**Excerpted records**
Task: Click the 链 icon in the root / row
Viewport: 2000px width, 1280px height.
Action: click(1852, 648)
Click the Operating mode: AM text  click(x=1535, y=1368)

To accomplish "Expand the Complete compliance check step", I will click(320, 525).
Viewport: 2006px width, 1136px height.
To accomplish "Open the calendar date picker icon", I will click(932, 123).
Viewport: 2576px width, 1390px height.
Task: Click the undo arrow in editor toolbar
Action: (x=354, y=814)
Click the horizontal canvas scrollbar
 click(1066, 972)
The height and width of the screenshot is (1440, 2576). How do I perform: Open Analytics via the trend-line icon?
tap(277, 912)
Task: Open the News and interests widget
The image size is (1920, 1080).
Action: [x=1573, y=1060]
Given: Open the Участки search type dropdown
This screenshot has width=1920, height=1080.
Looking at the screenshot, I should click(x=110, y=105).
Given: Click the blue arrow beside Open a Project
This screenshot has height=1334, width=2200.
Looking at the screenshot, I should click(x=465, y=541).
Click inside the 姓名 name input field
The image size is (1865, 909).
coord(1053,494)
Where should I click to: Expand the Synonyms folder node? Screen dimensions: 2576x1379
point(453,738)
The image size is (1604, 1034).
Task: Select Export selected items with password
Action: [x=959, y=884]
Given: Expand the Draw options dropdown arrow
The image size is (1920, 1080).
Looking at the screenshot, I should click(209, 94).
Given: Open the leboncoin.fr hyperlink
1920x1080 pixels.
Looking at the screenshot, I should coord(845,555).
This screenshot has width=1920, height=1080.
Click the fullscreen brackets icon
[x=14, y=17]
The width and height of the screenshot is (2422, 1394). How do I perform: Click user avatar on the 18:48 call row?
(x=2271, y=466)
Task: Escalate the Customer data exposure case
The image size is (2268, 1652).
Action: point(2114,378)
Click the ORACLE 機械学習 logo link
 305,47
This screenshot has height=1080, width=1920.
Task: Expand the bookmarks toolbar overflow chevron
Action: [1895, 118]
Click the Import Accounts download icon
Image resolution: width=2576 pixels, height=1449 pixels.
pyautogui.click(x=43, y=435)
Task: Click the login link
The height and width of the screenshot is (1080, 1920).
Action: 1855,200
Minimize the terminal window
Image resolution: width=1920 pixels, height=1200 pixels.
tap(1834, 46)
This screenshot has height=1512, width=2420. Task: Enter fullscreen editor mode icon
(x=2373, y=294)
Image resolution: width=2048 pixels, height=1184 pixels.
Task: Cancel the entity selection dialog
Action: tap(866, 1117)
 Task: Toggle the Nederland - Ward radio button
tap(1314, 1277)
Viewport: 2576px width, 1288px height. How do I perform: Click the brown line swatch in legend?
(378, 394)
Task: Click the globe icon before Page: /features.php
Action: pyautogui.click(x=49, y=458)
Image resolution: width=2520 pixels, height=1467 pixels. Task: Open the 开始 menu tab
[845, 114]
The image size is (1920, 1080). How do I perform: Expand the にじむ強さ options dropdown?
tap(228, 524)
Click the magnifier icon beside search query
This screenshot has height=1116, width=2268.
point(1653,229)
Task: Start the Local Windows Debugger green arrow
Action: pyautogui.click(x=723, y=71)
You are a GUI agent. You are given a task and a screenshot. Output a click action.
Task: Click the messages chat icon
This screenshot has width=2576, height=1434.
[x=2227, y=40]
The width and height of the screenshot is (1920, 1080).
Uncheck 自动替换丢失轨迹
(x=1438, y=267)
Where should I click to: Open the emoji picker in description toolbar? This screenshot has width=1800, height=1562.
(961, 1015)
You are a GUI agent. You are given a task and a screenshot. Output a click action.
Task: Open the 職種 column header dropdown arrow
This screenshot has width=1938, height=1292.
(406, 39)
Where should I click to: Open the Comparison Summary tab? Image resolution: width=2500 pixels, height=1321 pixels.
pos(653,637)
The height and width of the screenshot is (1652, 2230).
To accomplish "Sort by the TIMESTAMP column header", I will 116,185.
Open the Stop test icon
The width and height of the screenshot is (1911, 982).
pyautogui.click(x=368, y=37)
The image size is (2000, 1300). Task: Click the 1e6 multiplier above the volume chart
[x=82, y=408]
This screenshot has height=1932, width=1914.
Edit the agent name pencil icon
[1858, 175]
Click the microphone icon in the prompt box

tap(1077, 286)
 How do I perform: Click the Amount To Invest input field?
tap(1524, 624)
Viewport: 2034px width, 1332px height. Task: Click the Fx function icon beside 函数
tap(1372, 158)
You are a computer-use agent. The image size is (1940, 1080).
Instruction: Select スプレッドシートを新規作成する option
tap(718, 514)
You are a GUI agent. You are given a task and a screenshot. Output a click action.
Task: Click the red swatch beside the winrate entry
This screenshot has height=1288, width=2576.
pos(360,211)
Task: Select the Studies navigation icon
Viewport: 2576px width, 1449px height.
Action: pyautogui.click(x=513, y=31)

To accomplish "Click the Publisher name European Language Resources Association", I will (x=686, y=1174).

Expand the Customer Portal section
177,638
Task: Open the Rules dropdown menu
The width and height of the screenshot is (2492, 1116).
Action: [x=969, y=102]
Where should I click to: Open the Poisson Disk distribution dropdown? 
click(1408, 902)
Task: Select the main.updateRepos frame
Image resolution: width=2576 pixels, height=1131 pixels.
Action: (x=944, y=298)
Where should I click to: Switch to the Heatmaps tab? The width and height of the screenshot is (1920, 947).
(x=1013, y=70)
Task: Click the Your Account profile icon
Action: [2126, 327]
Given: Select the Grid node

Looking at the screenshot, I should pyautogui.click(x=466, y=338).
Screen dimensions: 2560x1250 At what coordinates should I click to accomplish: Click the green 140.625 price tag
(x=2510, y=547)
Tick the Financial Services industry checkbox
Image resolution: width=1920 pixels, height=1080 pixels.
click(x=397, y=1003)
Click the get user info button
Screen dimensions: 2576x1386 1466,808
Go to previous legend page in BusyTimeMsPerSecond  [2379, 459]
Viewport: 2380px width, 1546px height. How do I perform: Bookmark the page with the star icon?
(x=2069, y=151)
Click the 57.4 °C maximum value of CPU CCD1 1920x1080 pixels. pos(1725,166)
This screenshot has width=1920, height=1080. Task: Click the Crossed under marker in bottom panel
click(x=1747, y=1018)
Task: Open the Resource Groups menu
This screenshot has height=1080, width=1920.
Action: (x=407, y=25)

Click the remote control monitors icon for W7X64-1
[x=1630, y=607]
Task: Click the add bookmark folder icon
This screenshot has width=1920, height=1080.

**Assigned task**
Scan the listing above, and wherever a line holds the string "search", copy that line.

**Task response**
Given: Open the Участки search type dropdown
Click the magnifier icon beside search query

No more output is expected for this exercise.